[START OF DATASET CONTENT]

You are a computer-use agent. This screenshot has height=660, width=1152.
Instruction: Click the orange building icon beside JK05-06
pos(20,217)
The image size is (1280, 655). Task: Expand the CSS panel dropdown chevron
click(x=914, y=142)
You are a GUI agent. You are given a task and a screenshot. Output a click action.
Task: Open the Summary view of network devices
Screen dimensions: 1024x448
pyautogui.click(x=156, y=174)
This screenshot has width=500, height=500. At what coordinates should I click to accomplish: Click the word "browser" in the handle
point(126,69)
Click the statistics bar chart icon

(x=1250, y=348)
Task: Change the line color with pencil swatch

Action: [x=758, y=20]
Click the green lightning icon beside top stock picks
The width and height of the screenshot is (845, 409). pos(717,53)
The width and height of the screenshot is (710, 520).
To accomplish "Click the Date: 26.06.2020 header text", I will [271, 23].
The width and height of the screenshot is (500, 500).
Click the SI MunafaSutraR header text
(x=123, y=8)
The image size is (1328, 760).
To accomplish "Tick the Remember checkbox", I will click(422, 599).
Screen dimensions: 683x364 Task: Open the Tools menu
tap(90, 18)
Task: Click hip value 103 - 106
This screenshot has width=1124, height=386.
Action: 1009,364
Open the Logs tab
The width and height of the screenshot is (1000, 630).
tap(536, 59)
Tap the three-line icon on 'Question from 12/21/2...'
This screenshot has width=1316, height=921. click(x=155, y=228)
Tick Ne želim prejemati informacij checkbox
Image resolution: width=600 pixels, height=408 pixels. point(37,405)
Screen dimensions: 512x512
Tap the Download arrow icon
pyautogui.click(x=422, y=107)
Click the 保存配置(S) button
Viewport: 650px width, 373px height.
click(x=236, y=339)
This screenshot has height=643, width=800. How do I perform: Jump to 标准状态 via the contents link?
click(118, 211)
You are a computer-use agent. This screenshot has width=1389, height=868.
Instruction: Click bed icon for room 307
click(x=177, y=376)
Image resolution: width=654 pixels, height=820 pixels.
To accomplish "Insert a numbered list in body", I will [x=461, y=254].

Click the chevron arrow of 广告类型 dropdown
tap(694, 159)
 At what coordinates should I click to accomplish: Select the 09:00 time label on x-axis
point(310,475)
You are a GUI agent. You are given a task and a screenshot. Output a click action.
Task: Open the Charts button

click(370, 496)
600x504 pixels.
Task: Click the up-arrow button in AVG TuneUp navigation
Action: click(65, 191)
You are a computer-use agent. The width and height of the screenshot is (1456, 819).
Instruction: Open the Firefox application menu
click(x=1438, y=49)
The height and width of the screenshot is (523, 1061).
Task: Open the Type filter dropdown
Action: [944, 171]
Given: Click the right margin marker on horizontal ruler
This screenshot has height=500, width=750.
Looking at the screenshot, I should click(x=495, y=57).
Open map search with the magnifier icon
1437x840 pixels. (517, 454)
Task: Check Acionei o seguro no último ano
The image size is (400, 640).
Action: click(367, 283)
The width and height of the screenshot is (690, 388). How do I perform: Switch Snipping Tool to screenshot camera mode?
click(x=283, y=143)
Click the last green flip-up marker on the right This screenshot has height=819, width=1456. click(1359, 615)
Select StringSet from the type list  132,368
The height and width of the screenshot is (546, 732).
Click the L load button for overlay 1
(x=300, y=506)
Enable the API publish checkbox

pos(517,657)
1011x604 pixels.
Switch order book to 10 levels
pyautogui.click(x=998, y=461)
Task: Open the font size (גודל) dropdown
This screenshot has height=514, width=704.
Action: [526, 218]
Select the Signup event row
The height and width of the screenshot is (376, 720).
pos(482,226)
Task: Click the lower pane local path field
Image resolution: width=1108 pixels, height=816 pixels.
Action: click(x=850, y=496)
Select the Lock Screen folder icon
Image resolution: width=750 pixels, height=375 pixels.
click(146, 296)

[END OF DATASET CONTENT]

TASK DIRECTIONS: Please update the data in the stretch from the line containing "The width and height of the screenshot is (500, 500)." through the line containing "click(118, 211)" by replacing "checkbox" with "check box" and leaving everything else unchanged. Give only those lines.

RESPONSE TO THIS TASK:
The width and height of the screenshot is (500, 500).
Click the SI MunafaSutraR header text
(x=123, y=8)
The image size is (1328, 760).
To accomplish "Tick the Remember check box", I will click(422, 599).
Screen dimensions: 683x364 Task: Open the Tools menu
tap(90, 18)
Task: Click hip value 103 - 106
This screenshot has width=1124, height=386.
Action: 1009,364
Open the Logs tab
The width and height of the screenshot is (1000, 630).
tap(536, 59)
Tap the three-line icon on 'Question from 12/21/2...'
This screenshot has width=1316, height=921. click(x=155, y=228)
Tick Ne želim prejemati informacij check box
Image resolution: width=600 pixels, height=408 pixels. point(37,405)
Screen dimensions: 512x512
Tap the Download arrow icon
pyautogui.click(x=422, y=107)
Click the 保存配置(S) button
Viewport: 650px width, 373px height.
click(x=236, y=339)
This screenshot has height=643, width=800. How do I perform: Jump to 标准状态 via the contents link?
click(118, 211)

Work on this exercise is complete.